For all of the progress he'd made over the past few days, Hollingsworth still didn't know what he was going to do with the central proteins. He didn't have any ideas for the côte de boeuf, and although he'd been telling everybody he knew what the cod would be, he privately felt that that persillade crust was just too damn plain for competition. He might have known what a centerpiece was, but he didn't know what
his
centerpieces would be, and until he did, those garnishes would be conceptually unmoored, like rogue planets with no sun to orbit.

And then out of the blue, during his weekend at The French Laundry, he had a major breakthrough on the cod when he had the idea of enveloping it with a scallop mousse, then sealing it not in breadcrumbs, but with a crust of brilliantly green Sicilian pistachio nut crumbs. He played with the dish Saturday morning, and again Sunday afternoon, both times working at the pass. To make the nuts as fine as possible, he chopped them to a powder, then passed them through a tamis (a strainer-like tool comprising a meshed screen stretched across a frame), pushing them through with a scraper to knock the dust off. He spread the nuts out on his work surface,
then set the cod cylinder at one end and gently pushed it along. As it turned, it was transformed, no longer just a mass of white but a beautiful, beguiling green object d'art.
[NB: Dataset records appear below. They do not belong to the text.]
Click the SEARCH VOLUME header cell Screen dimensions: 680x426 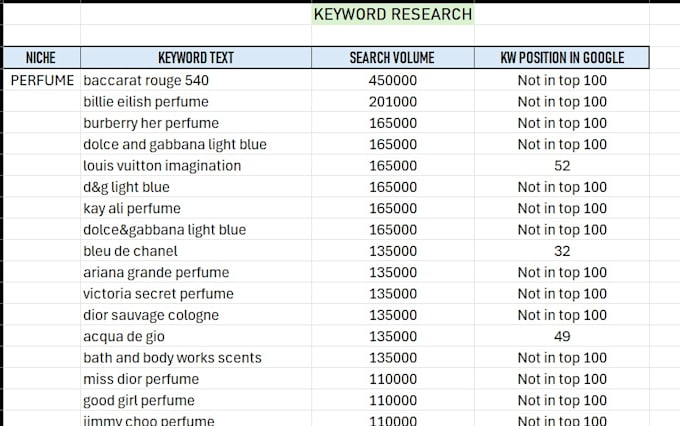[x=392, y=58]
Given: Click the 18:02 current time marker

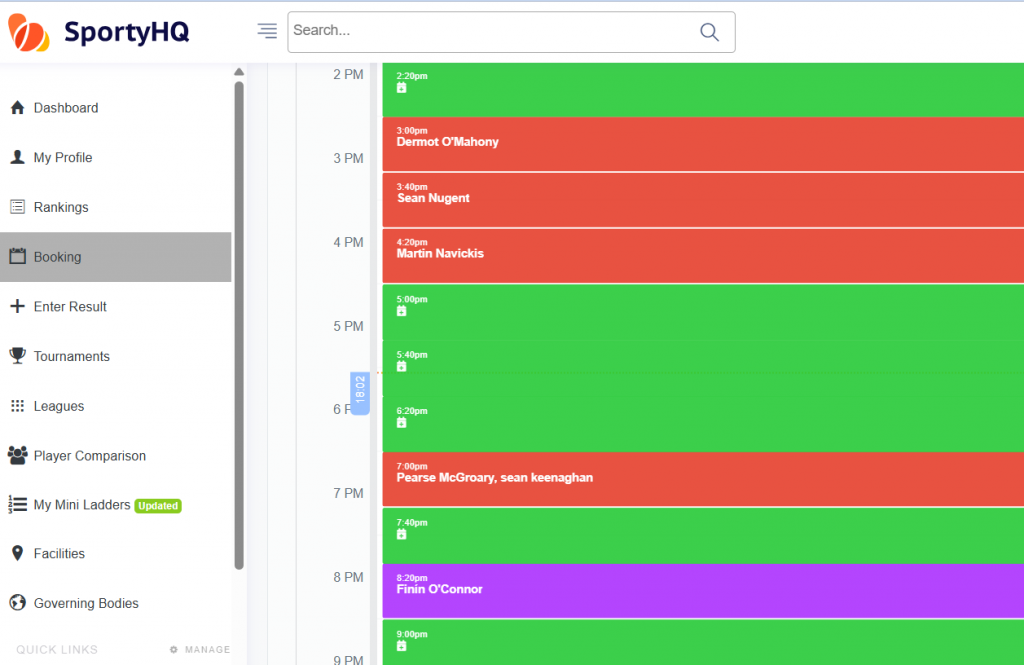Looking at the screenshot, I should click(x=360, y=393).
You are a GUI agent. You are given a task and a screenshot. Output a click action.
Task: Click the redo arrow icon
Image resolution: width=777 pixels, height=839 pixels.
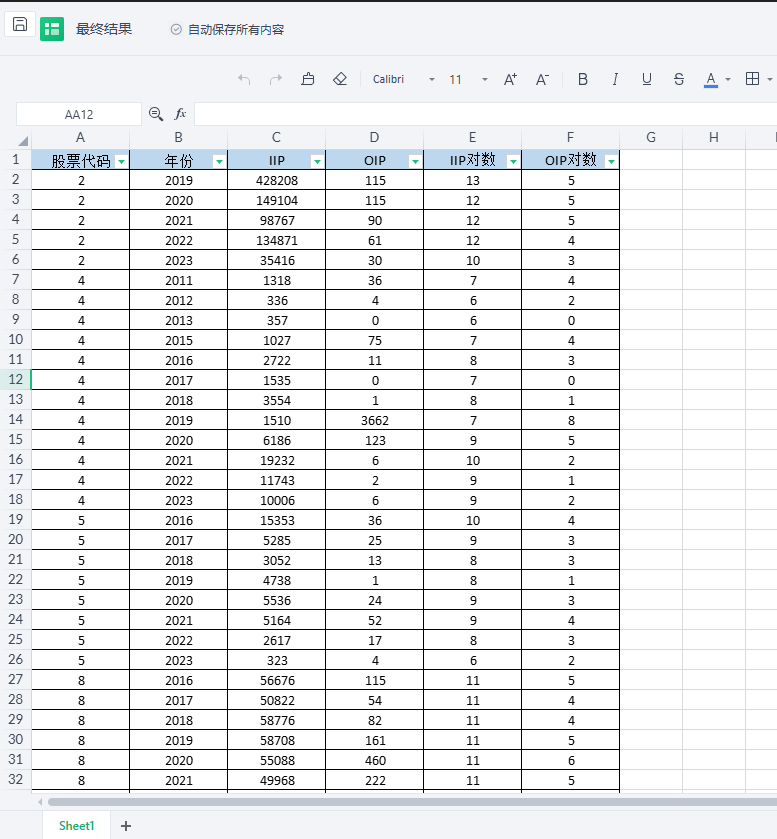coord(276,79)
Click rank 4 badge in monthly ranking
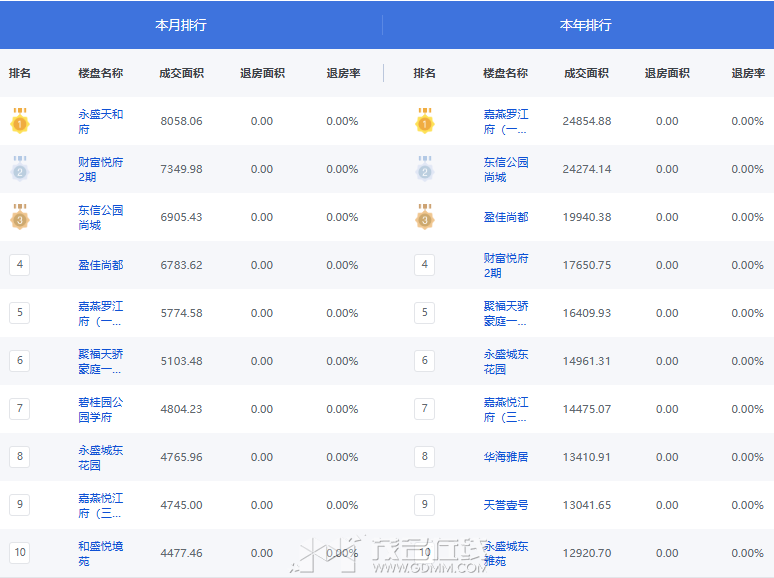 19,265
He shared the moment of creation with the kitchen. It's a phenomenon that sometimes occurs at The French Laundry. In a cooking monastery where new dishes—or at least new variations on existing dishes—are conceived and realized daily, there are still moments when something new turns heads. And so, as Hollingsworth put the finishing touches on his centerpiece, turning the cod in that almost glitteringly green pistachio dust, the cooks around him stopped working, craning their heads to get a good look at what he was doing. This wasn't an easy crew to impress, and their attention confirmed for Hollingsworth that he had a winner on his hands.

He was psyched, not only at the outcome, but because he had never, even in all of his cookbooks, seen anybody else confit a piece of fish with a scallop mousse attached to it. All aspects of the moment—the inspiration, the location, and the silent approbation of his colleagues—he took as a confirmation of his belief that working through much of his training was the right thing to do.

“I don't think I would have come up with the cod if I hadn't been in the restaurant,” he said. And he felt the same way about the citrus salad. “Working in that kitchen [at the Bocuse House], it's kind of hard to in some ways to be creative. It's nice to kind of step away and be in that same kind of place where you're being creative on a daily basis.”

There was still fine tuning to be done: the Sicilian pistachios, not a crunchy nut to begin with, were a bit gummy, so he wanted to cut them with toasted, chopped brioche or regular pistachios. He was also considering a nougatine of pistachios, but worried that might be too crunchy and sweet.